Windows on the world - London 25/06






I've spent my day off in London with my friend Alan Stewart catching up, taking Windows on the world photographs and visiting two exhibitions.
We began at White Cube with Tracy Emin's Those Who Suffer Love. It is stating the obvious but Emin's work is heartbreakingly honest and open. You might not like what you see but what you get is raw, intimate confessional art -genuine self-revelation. For me, that is what Emin's drawings and animation of a masturbating woman symbolise. She writes of them as being a symbol of lust, loneliness and self-preservation but they are also about the naked, open exposure of what is most private and intimate.

This sense of everything being out in the open links to Emin's drawing style which she describes as "simple and linear, straight to the point." Her drawings appear as though they are unconscious doodles, particularly in the Monoprint diaries with their scribbles, crossings out, reverse writing, all of which increase the sense of immediacy; the sense of actual emotions spewed out onto the page as they arise.
This is, of course, a style, an artful creation which has proved immensely profitable for Emin and to which she is returning in this show; she feels she has come back to what she really knows. And yet, confessional art, for all the artistry and style involved, ultimately cannot be faked because it involves emotional connection with our lives that must be experienced first before it can be conveyed.
So, while never having been a fan of her work and despite not identifying greatly with the attitudes and choices revealed through her honesty, I cannot deny the raw power - which is on a par, for example, with the primal scream of the John Lennon/Plastic Ono Band album - of her confessions and would agree with Julian Schnabel that: “Tracey’s need to be honest supercedes all decisions in her life and art.

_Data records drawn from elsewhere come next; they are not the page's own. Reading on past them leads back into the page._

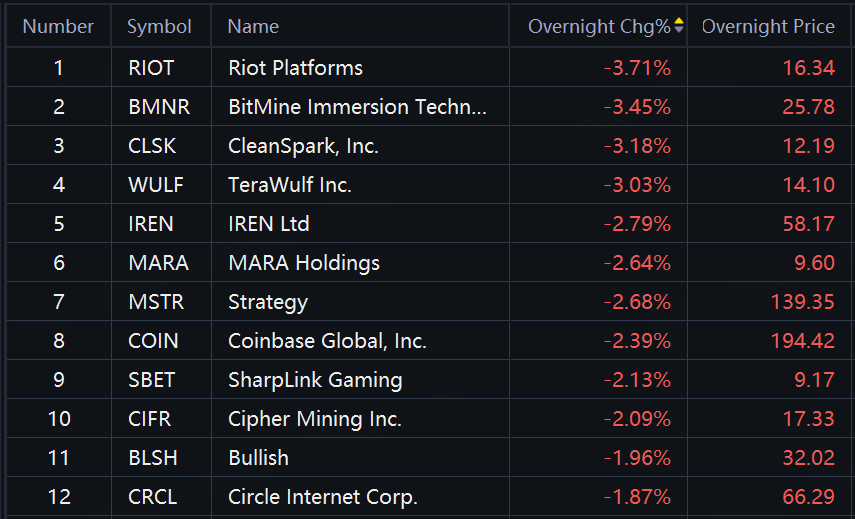855x519 pixels.
Task: Click Circle Internet Corp. name
Action: 322,497
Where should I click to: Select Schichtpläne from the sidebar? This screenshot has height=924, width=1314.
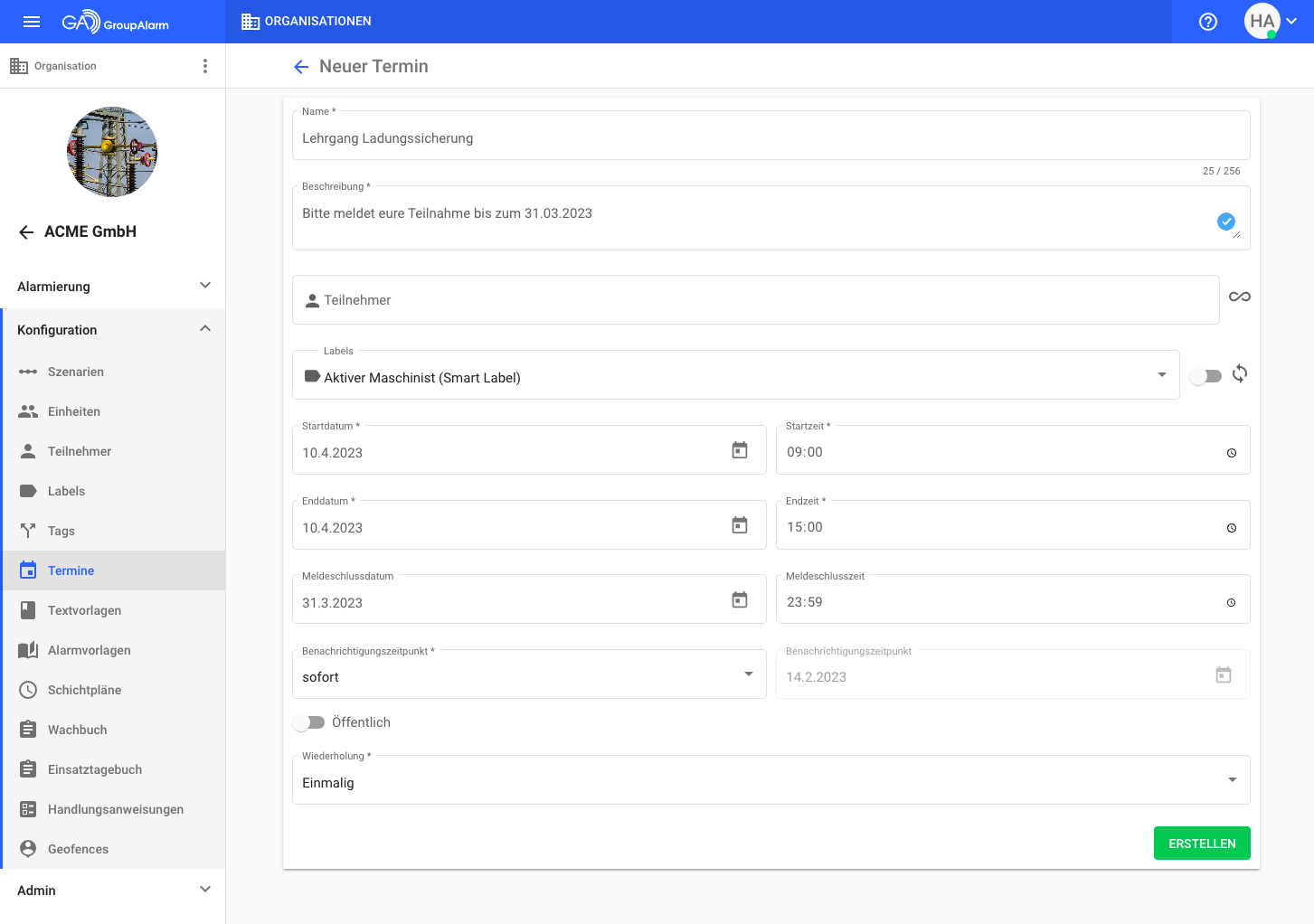tap(84, 690)
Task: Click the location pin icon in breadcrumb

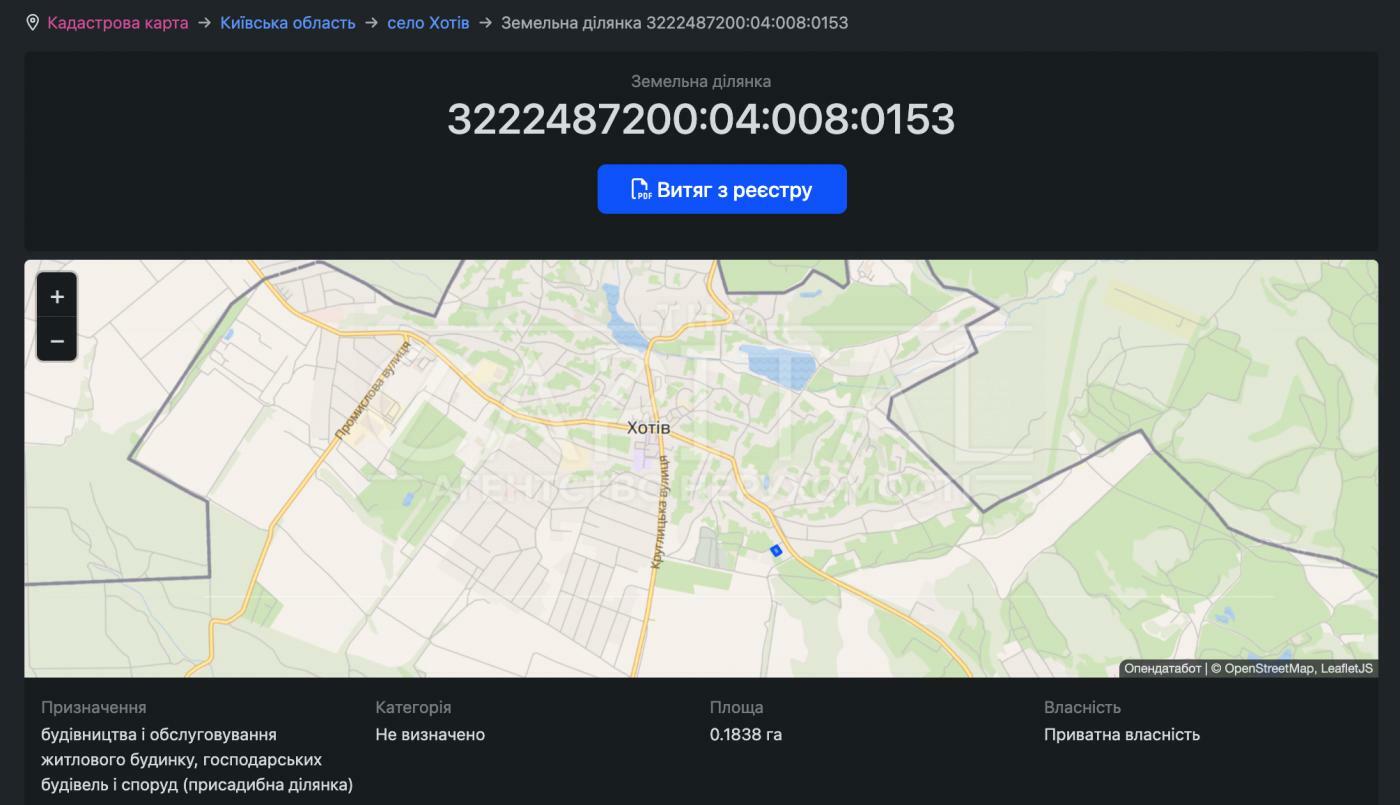Action: tap(32, 22)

The crystalline presentation of the most intimate and private emotions are what she wants to share with us.”
Our second choice of exhibition was very different; David Claerbout's three video installations at Hauser & Wirth. These were calmer, meditative works concerned with synergies and harmonies which nevertheless embraced dissonance.
Riverside involved two films viewed side-by-side shot in the same landscape and with narratives which maintained a tension as to the extent to which their stories would intersect. The culmination of the piece involved a synergy of space and sound without a similar synergy of time and story. We are constantly inhabiting the space of others without being aware of their stories or the connections that we could experience were we to know them and, yet, Riverside seemed to suggest that at some level of experience or reality synergies can and do occur.
Claerbout's video installations reveal an intense attention to the life of his subjects such that patterns and harmonies are seen - 'heaven in the ordinary' - that would ordinarily be overlooked. Nowhere was this more apparent than in the second installation, Sunrise. This film focused on the pre-dawn household preparations of a maid, where her activities were reflected in the glass, chrome and water of the modernist home where she worked affording her simple activities a quiet beauty as they created patterns by being mirrored in the half-light.
Claerbout, however, counterpoised the still beauty of work in the half-light of modernism with the radient beauty of the risen sun as the maid cycled away from the house and into her life outside work. As the exhibition's press release notes, "balance of the film turns in these final minutes from mute perfection to a flood of emotion."